Comment bien grandir quand on a vécu dans une extrême précarité ? Selon un rapport publié ce mardi par Unicef, plus de 3 millions d’enfants vivent sous le seuil de pauvreté en France, soit un sur cinq. Avec, à court et long terme, des conséquences multiples et ravageuses. Car « plus un enfant vit une privation matérielle importante, plus il rencontre des difficultés dans son environnement familial, dans son quartier, à l’école, etc... », note l’Unicef. Selon une étude qu’elle a réalisée en 2013, 17,7 % des enfants et des adolescents de notre pays se retrouvent ainsi en situation d’intégration sociale précaire ou très précaire.

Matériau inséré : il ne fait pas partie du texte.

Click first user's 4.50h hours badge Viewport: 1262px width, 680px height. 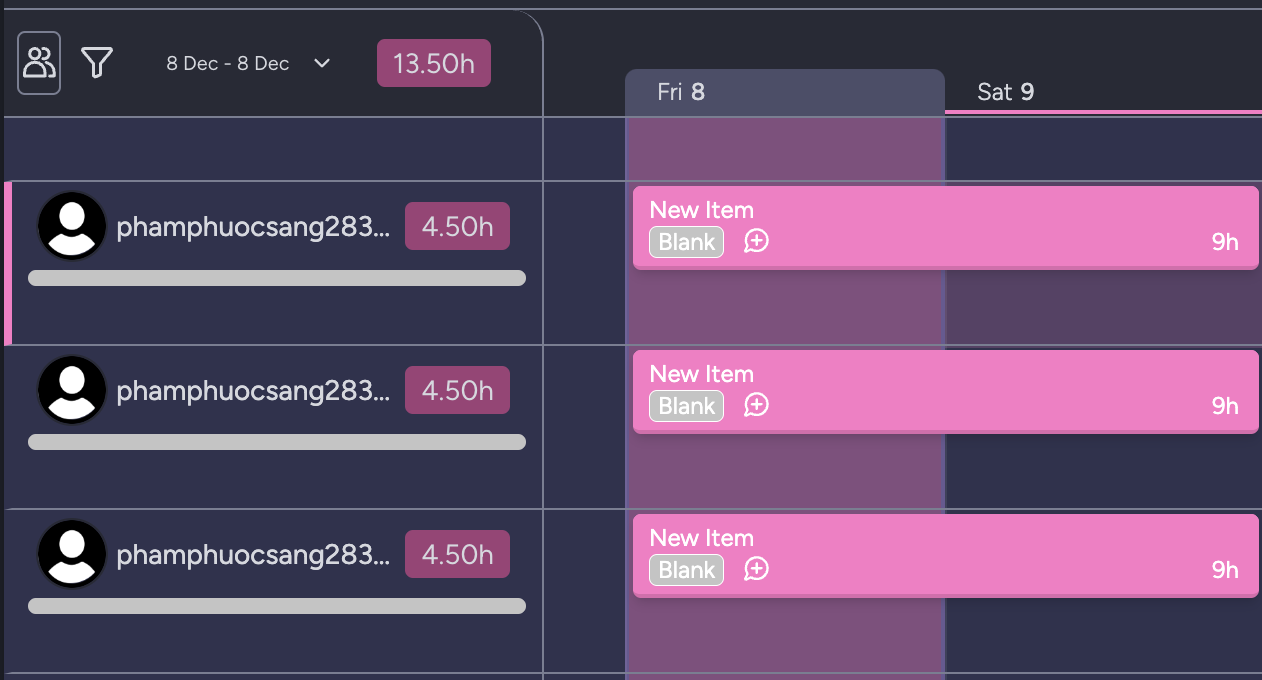457,226
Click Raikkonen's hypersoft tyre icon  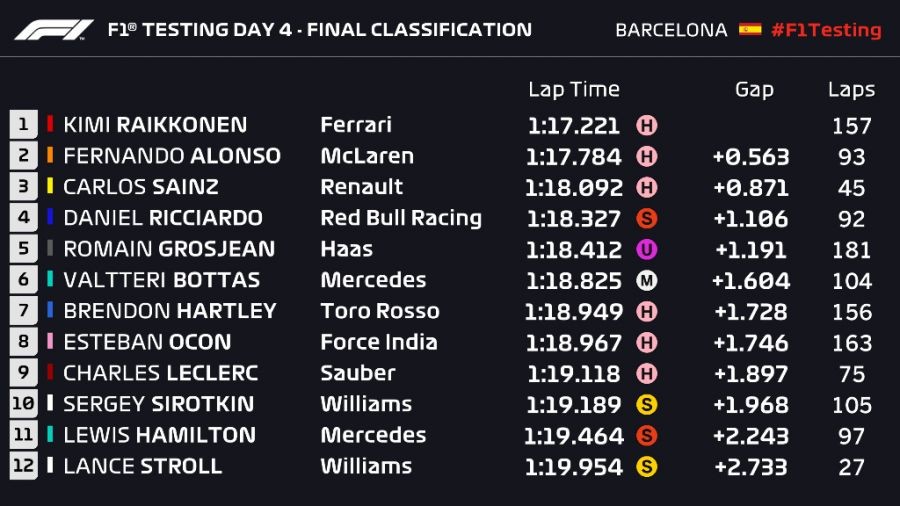click(x=647, y=126)
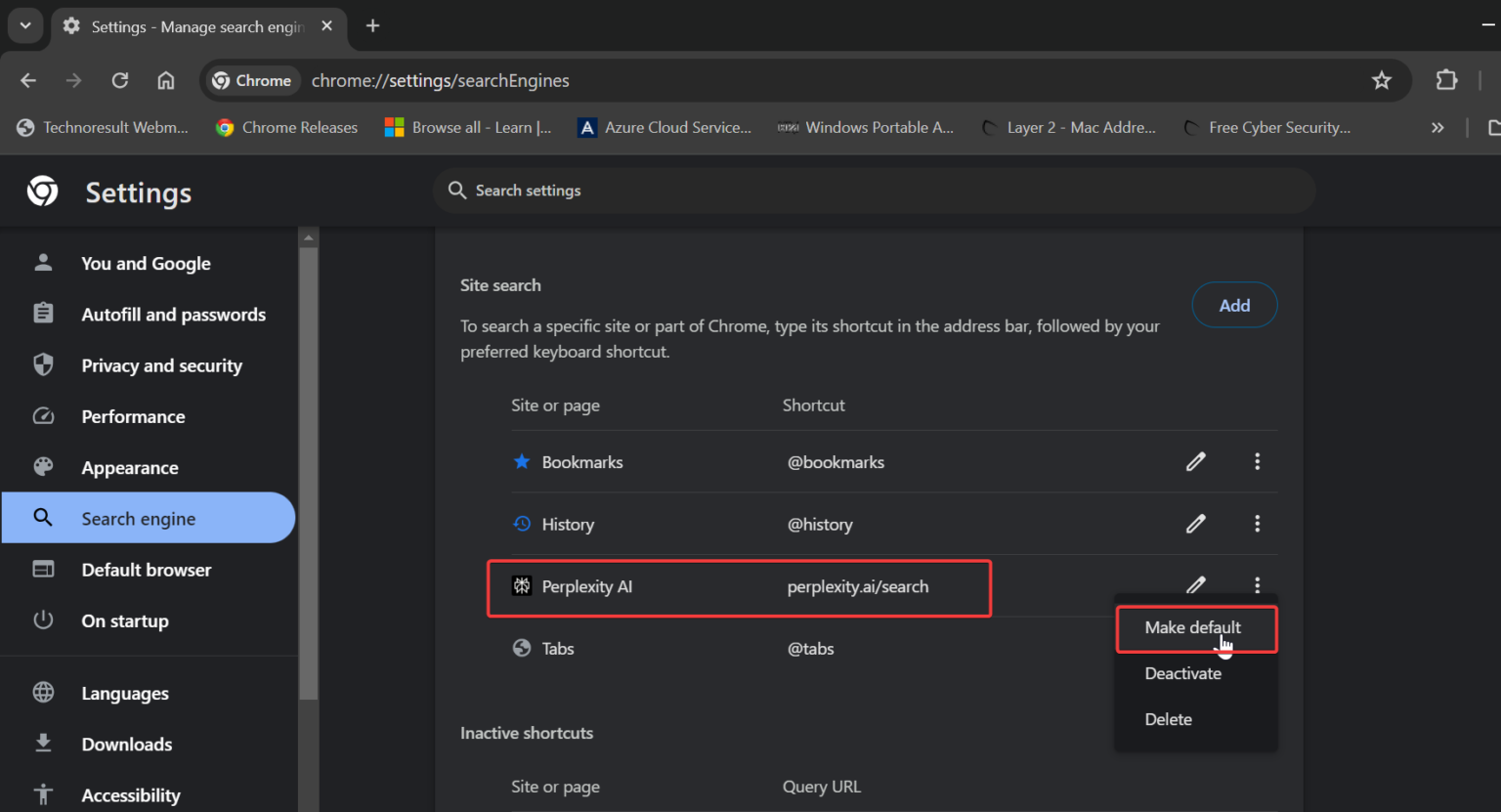The width and height of the screenshot is (1501, 812).
Task: Expand hidden bookmarks with the overflow chevron
Action: pos(1437,127)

La crise frappe les enfants de plein fouet. De 2008 à 2012, 440.000 enfants supplémentaires ont plongé avec leurs familles dans la pauvreté. Beaucoup cumulent les difficultés et les inégalités. « Les enfants payent le plus lourd tribut à la crise économique car la pauvreté entrave considérablement leur développement, les vulnérabilise durablement et gage leur avenir », observe l’agence.

Insécurité permanente

Vivre sous le seuil de pauvreté génère d’abord un sentiment d’insécurité permanente. « C’est une angoisse et une préoccupation au quotidien pour les enfants, car leurs conditions de vie sont très précaires », explique Nathalie Serruques, responsable de la mission enfance en France auprès de l’Unicef. Il arrive souvent qu’ils soient obligés de prendre le relais des parents, « écroulés sous les difficultés », sans avoir la possibilité de souffler.

Les répercussions sont aussi évidemment sanitaires. L’accès aux soins, en particulier tout ce qui a trait à la prévention, est problématique. « Au quotidien, les problèmes de dents ou de vue se transforment en difficultés extrêmes », poursuit Nathalie Serruques.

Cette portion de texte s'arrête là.